The idea is to have a first pass that computes the AST and the symbol table 
for the top-level declarations. And a second pass that compute the AST and 
the local symbol table for the function-definitions. For instance

class C {

  void a_method() {
    (a) + (b);
  }
  int a, b;

};

in this case the input "(a) + (b)" can be reduced to a binary expression "E+E" 
or a cast expression.. ``a'' reduced to type specifier and ``+(b)'' to a 
unary expression. As you can see from the example we don't know the kind of 
the ``a'' and ``b'' while parsing the function definition ``a_method'', so we 
don't know if ``a'' is a typedef, a class name or variable!!!
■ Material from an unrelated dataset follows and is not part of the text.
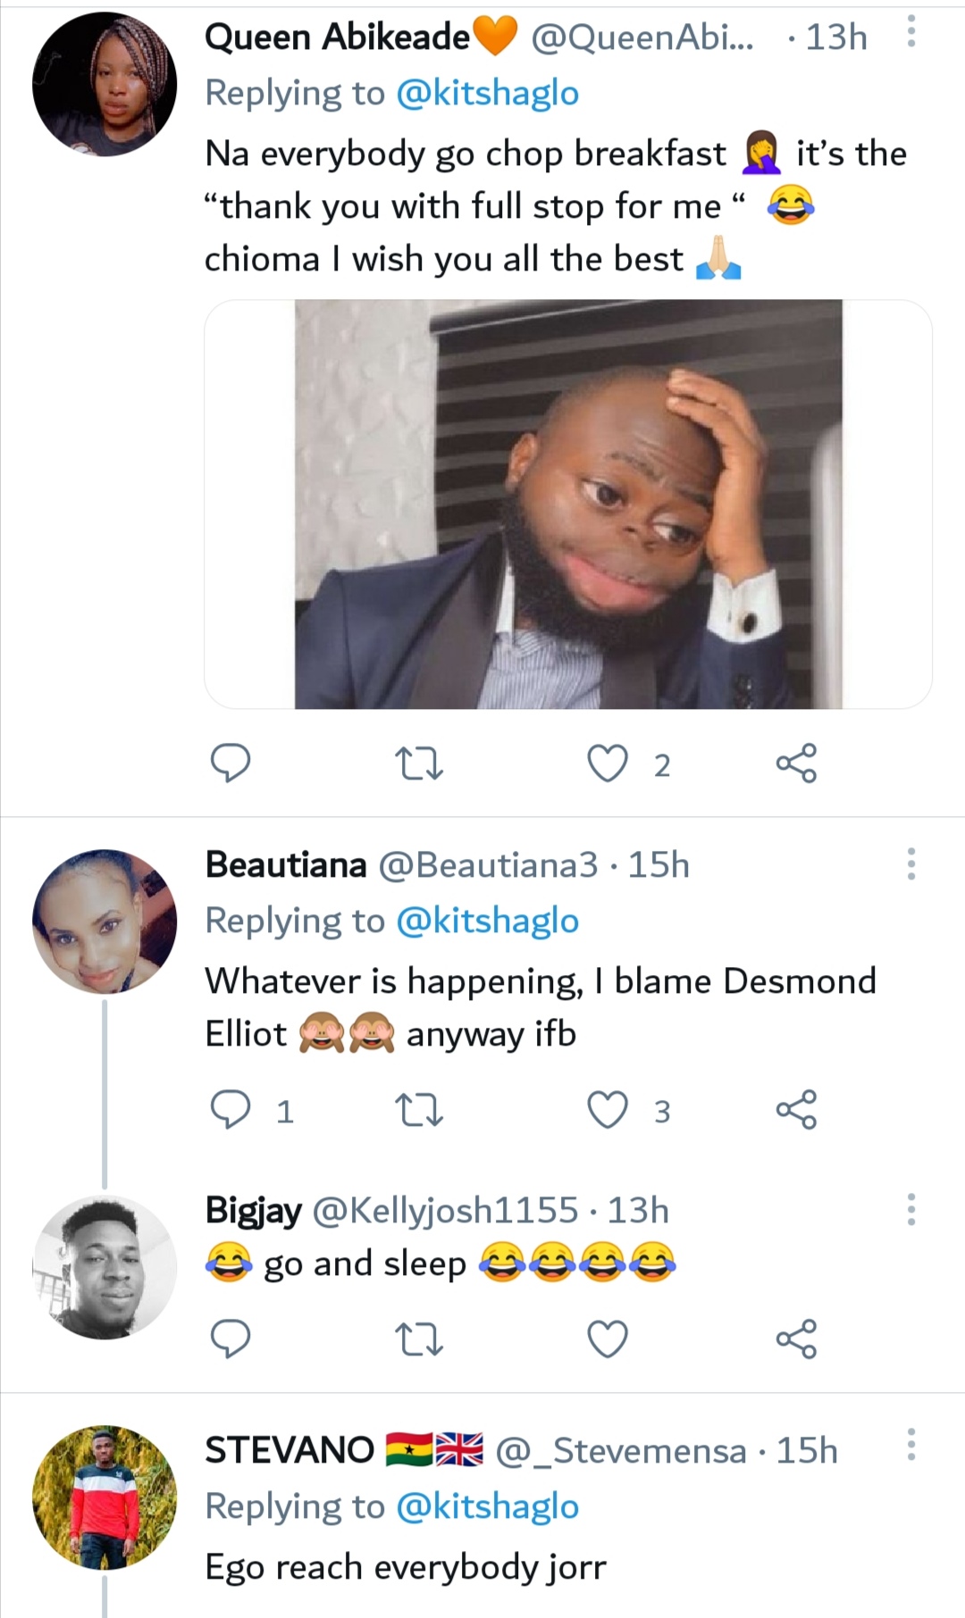Reply to Beautiana's tweet

[230, 1110]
C++ is full of things like that and with a multi-pass parser we can solve many 
of these problems.

>
> I can't wait to see kdevelop4 with (and I'm imagining :) in-place code
> refactoring, code logic navigation, much improved highlighting, etc etc...
the parser already has some magics stuff for code-refactoring :-) In the next 
days I'll post a couple of example to show this feature!